### Data for this task

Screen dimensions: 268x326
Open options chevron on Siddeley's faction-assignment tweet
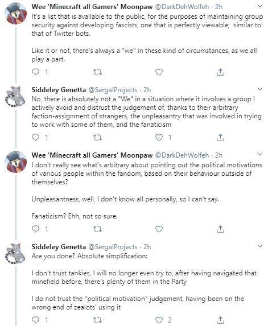point(260,89)
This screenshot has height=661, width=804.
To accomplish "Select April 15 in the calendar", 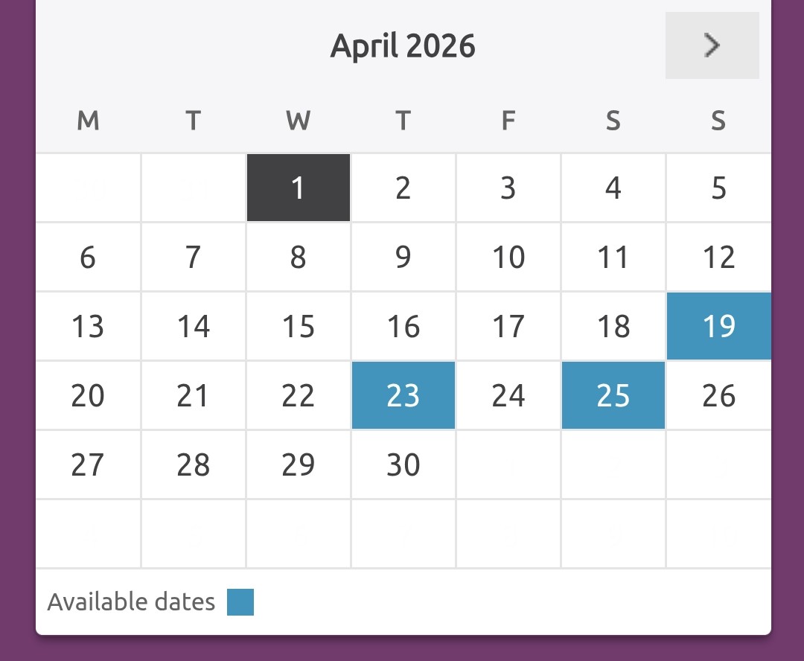I will 298,326.
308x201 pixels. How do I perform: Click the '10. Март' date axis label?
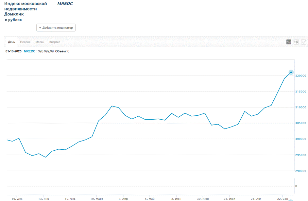[x=97, y=198]
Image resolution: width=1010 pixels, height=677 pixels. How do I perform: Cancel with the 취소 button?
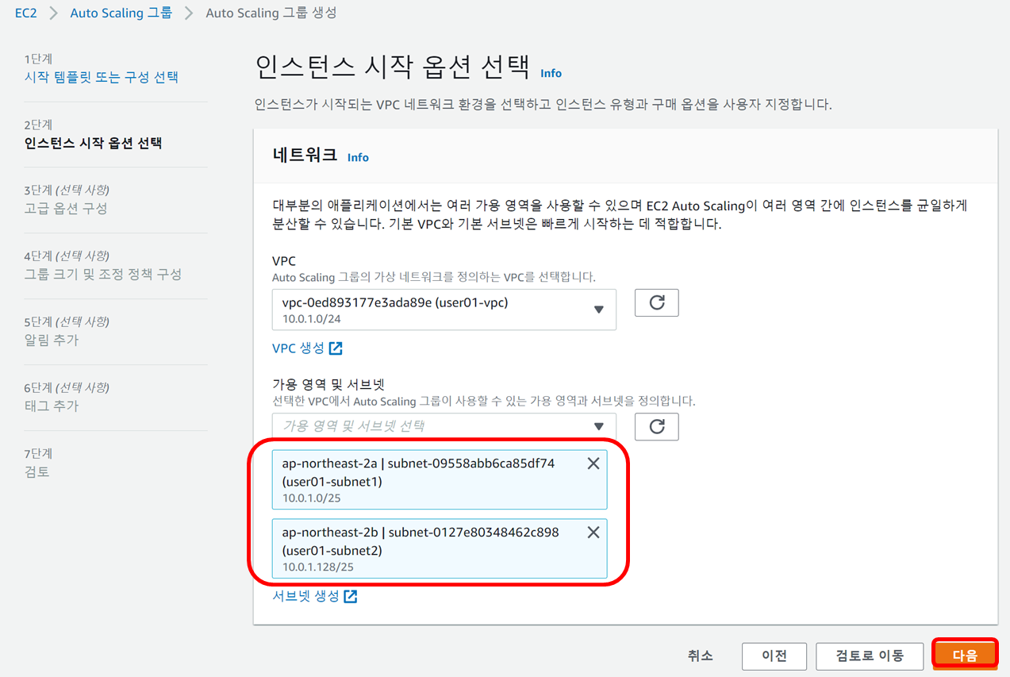[700, 656]
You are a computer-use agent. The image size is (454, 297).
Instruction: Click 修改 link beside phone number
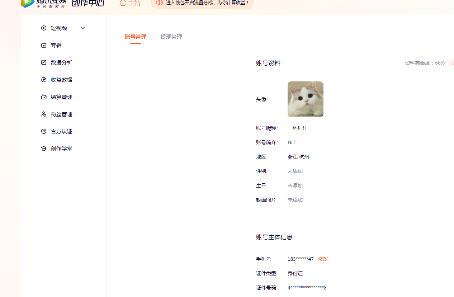[x=323, y=259]
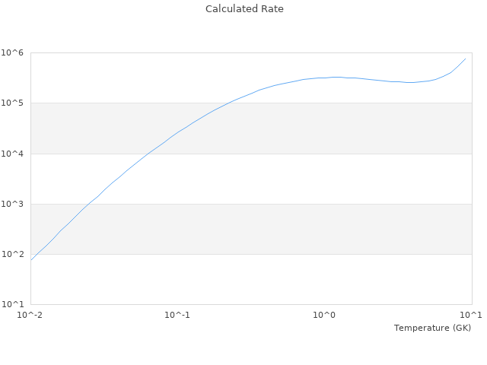
Task: Select the 10^2 y-axis tick label
Action: [13, 254]
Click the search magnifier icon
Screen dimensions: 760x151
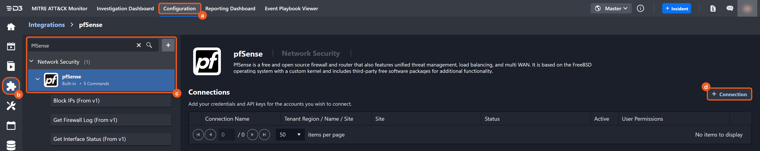(x=149, y=45)

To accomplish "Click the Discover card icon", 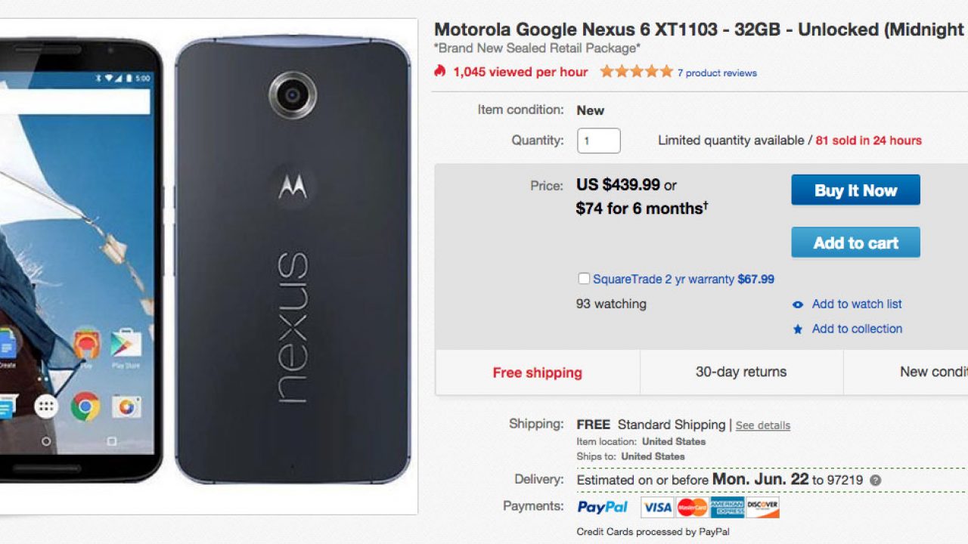I will click(762, 508).
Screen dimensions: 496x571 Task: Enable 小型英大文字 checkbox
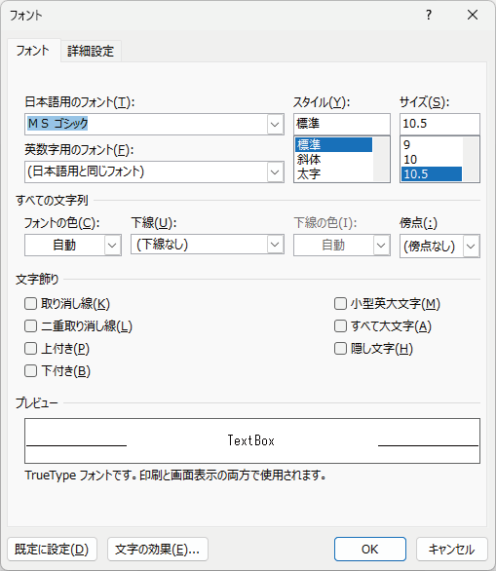[340, 304]
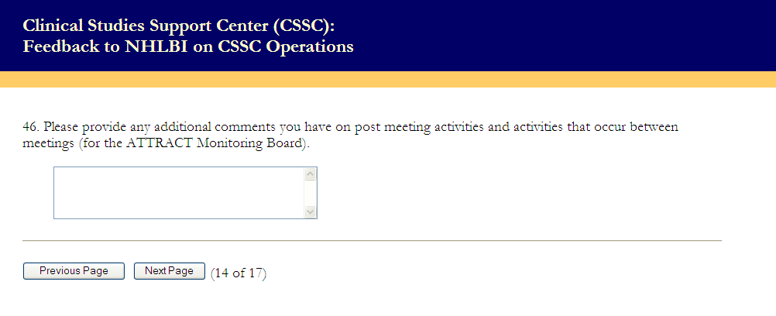Click the Clinical Studies Support Center heading

(179, 26)
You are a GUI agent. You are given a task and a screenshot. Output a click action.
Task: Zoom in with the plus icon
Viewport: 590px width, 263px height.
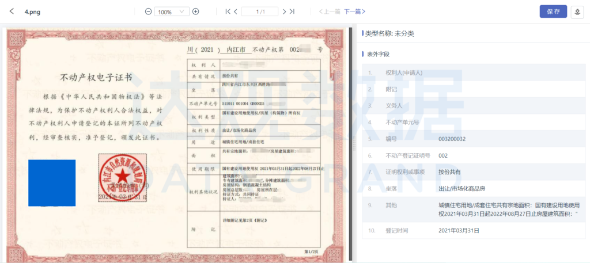click(x=196, y=12)
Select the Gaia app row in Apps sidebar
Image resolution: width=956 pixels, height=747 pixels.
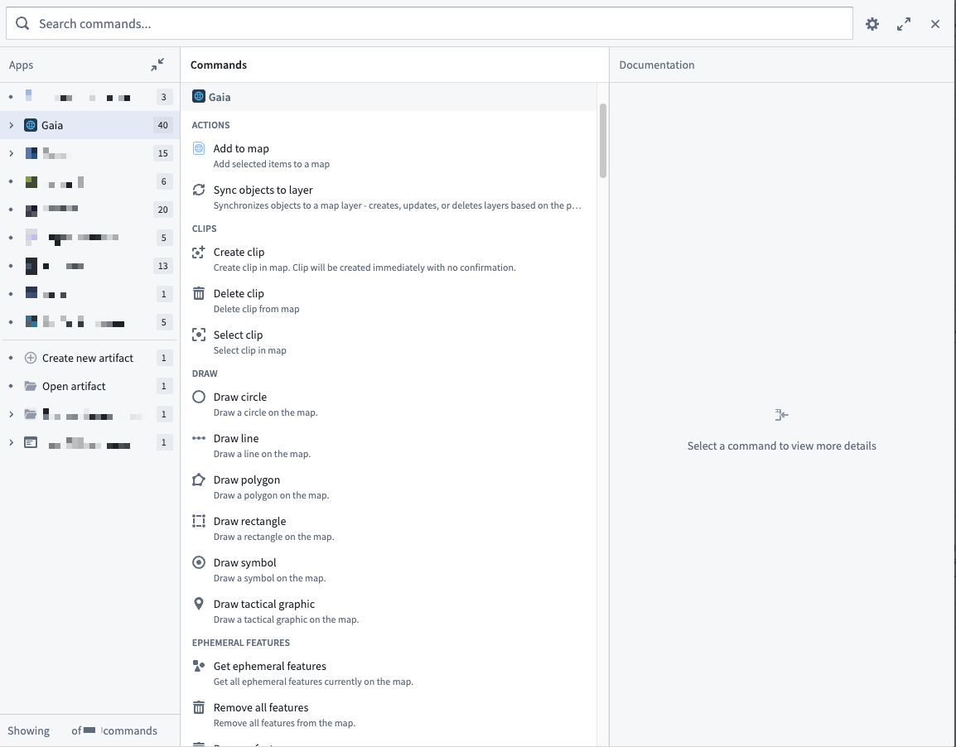click(53, 125)
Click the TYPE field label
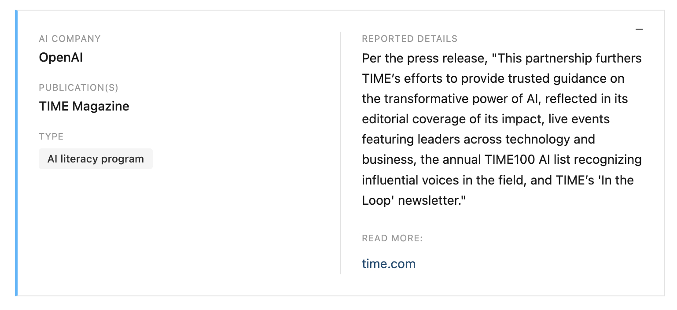Viewport: 677px width, 310px height. (51, 137)
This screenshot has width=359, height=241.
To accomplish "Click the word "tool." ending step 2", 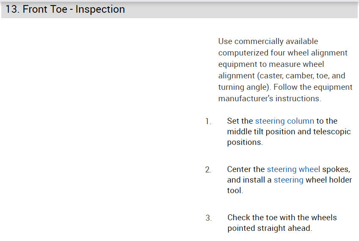I will click(x=235, y=191).
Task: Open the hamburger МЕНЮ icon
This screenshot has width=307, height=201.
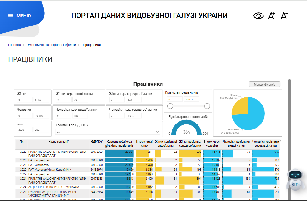Action: 11,16
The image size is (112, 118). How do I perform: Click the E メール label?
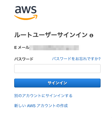[22, 47]
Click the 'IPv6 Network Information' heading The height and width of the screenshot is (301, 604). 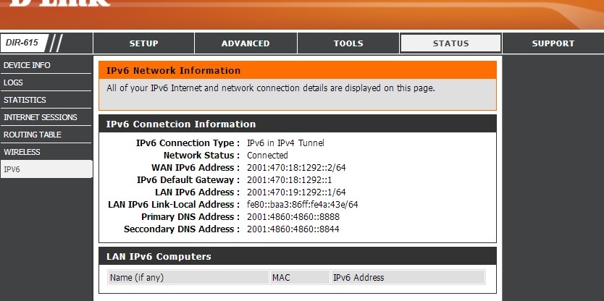174,71
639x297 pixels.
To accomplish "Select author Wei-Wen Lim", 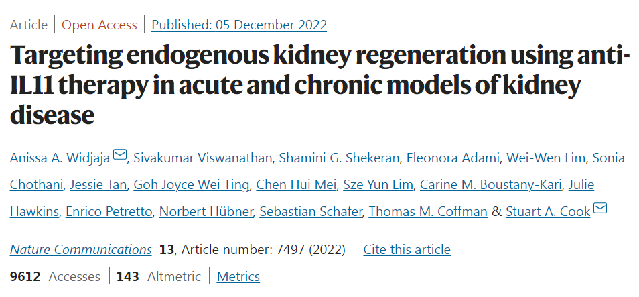I will tap(547, 158).
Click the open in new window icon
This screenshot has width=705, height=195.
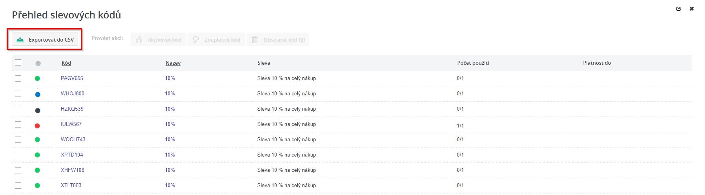tap(679, 9)
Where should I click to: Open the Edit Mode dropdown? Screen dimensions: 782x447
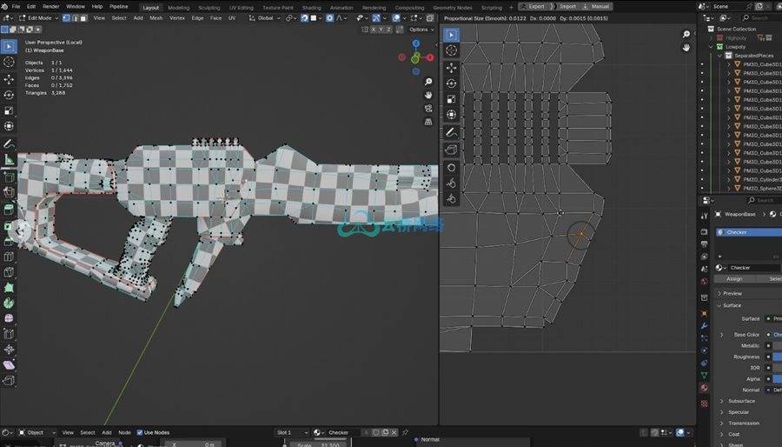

### Work to be completed
Lines holding the string "agent" are the answer; copy each one from the listing above.

### Output for this exercise
You are a computer-use agent. The image size is (454, 297).
You are a GUI agent. You are given a task and a screenshot. Output a click action.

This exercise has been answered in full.